Hindustan Hunt
Book Review | Broken Hearts by Anuki

Book Review | Broken Hearts by Anuki

There is a quiet honesty to Broken Hearts that does not demand attention, it earns it. In her debut chapbook, Anuki transforms private pain into lyrical reflection, offering readers twenty-seven poems that trace the fragile yet resilient journey of a woman negotiating identity, love, and freedom within the tight frames of social expectation.

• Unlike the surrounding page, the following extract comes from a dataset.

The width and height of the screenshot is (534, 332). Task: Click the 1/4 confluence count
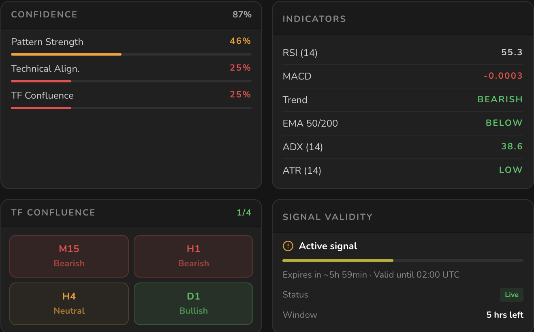244,213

What begins as a personal preface soon unfolds into something collective. Anuki writes not only for herself but for countless women raised with invisible boundaries, taught sacrifice before selfhood, endurance before expression. Her verses move through girlhood, marriage, emotional neglect, and eventual awakening with a simplicity that feels intimate rather than ornamental. There are no grand metaphors or heavy abstractions. Instead, the language is direct, almost conversational, which makes the emotions land with greater force.

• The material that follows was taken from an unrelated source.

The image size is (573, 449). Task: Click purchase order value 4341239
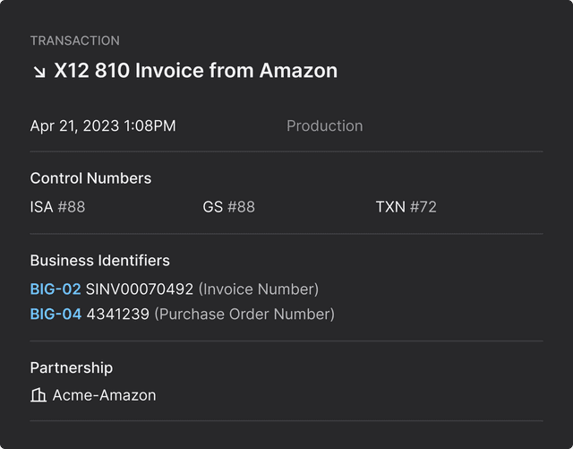117,315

At the centre of the collection lies a marriage that appears tender on the surface yet slowly fractures under deceit, silence, and psychological distance. The poems document this erosion with restraint. Rather than anger, we see observation; rather than accusation, clarity. This tonal control is one of the book’s strengths. Anuki resists melodrama and instead allows small details, unanswered calls, lonely evenings, dismissed truths, to speak for themselves.

Yet Broken Hearts is not a chronicle of suffering. Its real triumph is recovery. The later poems shift gently toward self-reclamation: education, work, independence, and the rediscovery of inner worth. The “broken hearts” of the title become symbols not of defeat but of survival, cracks through which light enters.

Stylistically, the collection feels like journal entries turned into poetry. Some pieces read like confessions, others like letters never sent. This diary-like authenticity gives the chapbook warmth and relatability. Readers may find themselves underlining lines that echo their own unspoken thoughts.

In an era where poetry often leans toward complexity, Anuki chooses accessibility, and that choice makes her voice powerful. Broken Hearts speaks softly but stays with you long after the last page.